One substantial problem in the field is that there are multiple analytical platforms that are capable of surveying the metabolome. Many options can be attractive to researchers, however, there can be large variation between instruments. Certain analytical tools are advantageous in some areas while lack certain important capabilities. For instance, NMR is highly sensitive, yet is very expensive and requires a specialized facility. LC-MS will detect a wider range of metabolites, but comes at the cost of a higher signal-to-noise ratio, making it more difficult to create a stable metabolomic signature. GC-MS is sensitive and capable of a comprehensive analysis of the metabolome. It has a small footprint, and is therefore easily applicable in a clinical lab. However, samples must be derivatized and therefore the measured compounds may not entirely reflect the original concentrations of individual metabolites. The advantages and disadvantages of each of these platforms are summarized in Table 2. Typically, for pragmatic reasons, metabolomic biomarkers are discovered and validated using whatever instrumentation is available. There are some machines that are not well suited to a clinical laboratory with restricted work space and the need for high sample throughput. For example, NMR spectroscopy requires a special facility; and Fourier transform mass spectrometry has slow acquisition rates. The ideal analytical platform for a clinical laboratory is compact, capable of high throughput sample analysis, sufficiently sensitive with high resolution to reliably detect the compounds comprising the metabolomic biomarker, and simple to use and maintain.

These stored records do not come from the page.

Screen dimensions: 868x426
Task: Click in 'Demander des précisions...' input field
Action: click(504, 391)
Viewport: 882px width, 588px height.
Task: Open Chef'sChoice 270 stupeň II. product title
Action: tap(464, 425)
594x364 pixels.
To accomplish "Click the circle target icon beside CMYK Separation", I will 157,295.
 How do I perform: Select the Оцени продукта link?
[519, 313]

In some instances, clinical laboratories must consider repurposing instruments already available at the facility. This may require the adaptation of a metabolomic biomarker developed on one analytical platform (e.g., NMR spectroscopy), then testing for the same compounds on a machine that is available (e.g., LC-MS). The availability of a well-designed assay with appropriate internal standards and software to simplify the biomarker detection process will facilitate that transition.

4. Assay Design

The general processes for developing a clinical assay have been well described [36]. However, there is little information describing assays based on metabolomics, and the vast majority of metabolomic biomarkers reported in the literature are based on semi-quantitative methods. This is a significant obstacle to the wider adoption of metabolomics as a platform for biomarker development. An ideal assay would be fast, convenient, inexpensive, accurate, and reliable. The capability to reliably quantify the metabolites that comprise a biomarker is essential.

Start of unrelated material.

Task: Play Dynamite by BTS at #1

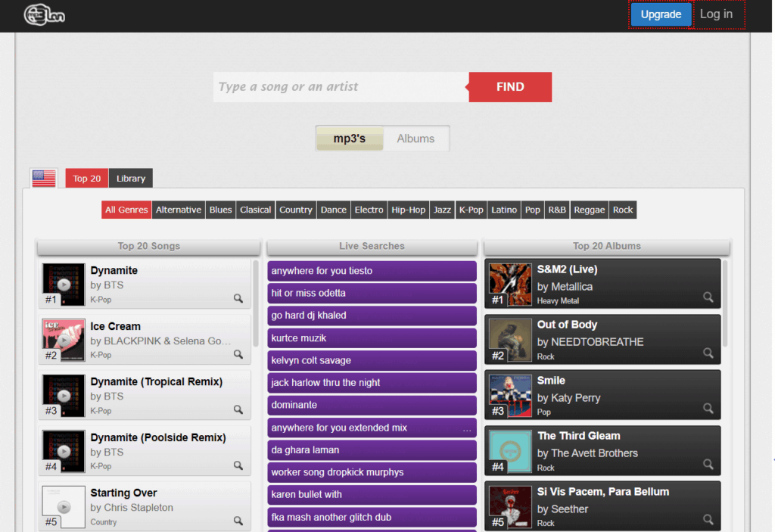Action: point(64,285)
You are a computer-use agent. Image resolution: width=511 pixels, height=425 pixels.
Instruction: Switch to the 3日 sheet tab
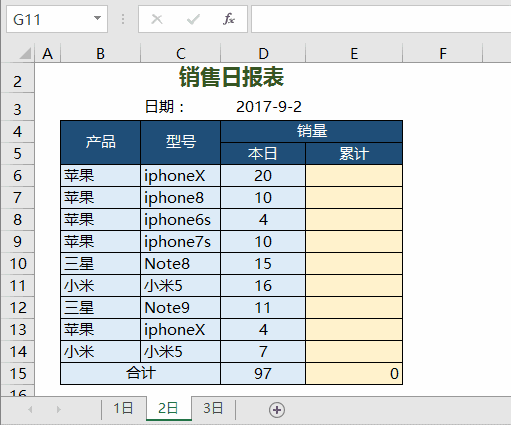tap(213, 409)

In order to quantify metabolites on any analytical platform based on mass spectrometry, internal standards are required. Internal standards also reduce measurement variation that is introduced by sample preparation, ionization efficiency, and chromatographic retention [31], enhancing the predictive performance of the biomarker. The most reliable and efficient internal standards are comprised of metabolites labeled with heavy isotopes such as deuterium (2H). 13C or 15N are alternative labels. In principle, internal standards must be easily identifiable by their mass-to-charge ratio and distinct from metabolites that are normally abundant in the biological samples [23]. The assay design should facilitate quantification of all of the metabolites comprising the biomarker. It would be cost prohibitive to include internal standards that match all of the metabolites, even in the most parsimonious of metabolomic biomarkers. Therefore, an alternative approach is to include internal standards that cover the range of chemical classes of metabolites in the biomarker, and that are representative of various retention times. Concentrations of internal standards must be in the linear range of measurement of the analytical instrument. Finally, in the assay procedure, internal standards must be added to samples at the beginning of the preparation process to ensure that they accurately reflect the extraction and derivatization reactions that occur in intrinsic compounds [23].

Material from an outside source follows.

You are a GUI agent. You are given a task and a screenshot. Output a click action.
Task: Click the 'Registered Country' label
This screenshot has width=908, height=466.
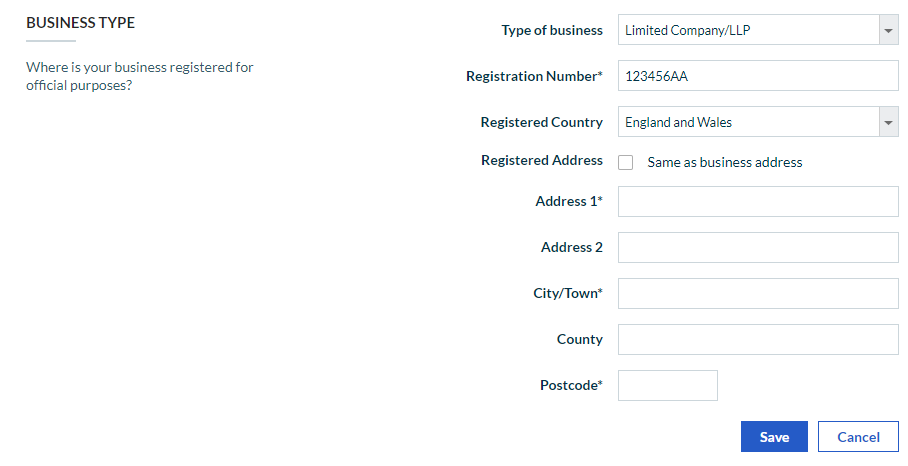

Any assay must include quality control (QC) samples to distinguish analytical variations (including drift and other technical aberrations) from biological variations. QC samples are also useful to monitor method validity and the performance of the method [23]. QC samples should be comprised of the biofluid being analyzed in test samples, spiked with internal controls at the same concentrations as in test samples. In addition, QC samples should be processed identically to test samples [31], and they should be regularly distributed throughout the batch of samples, to monitor for variations throughout the length of the run.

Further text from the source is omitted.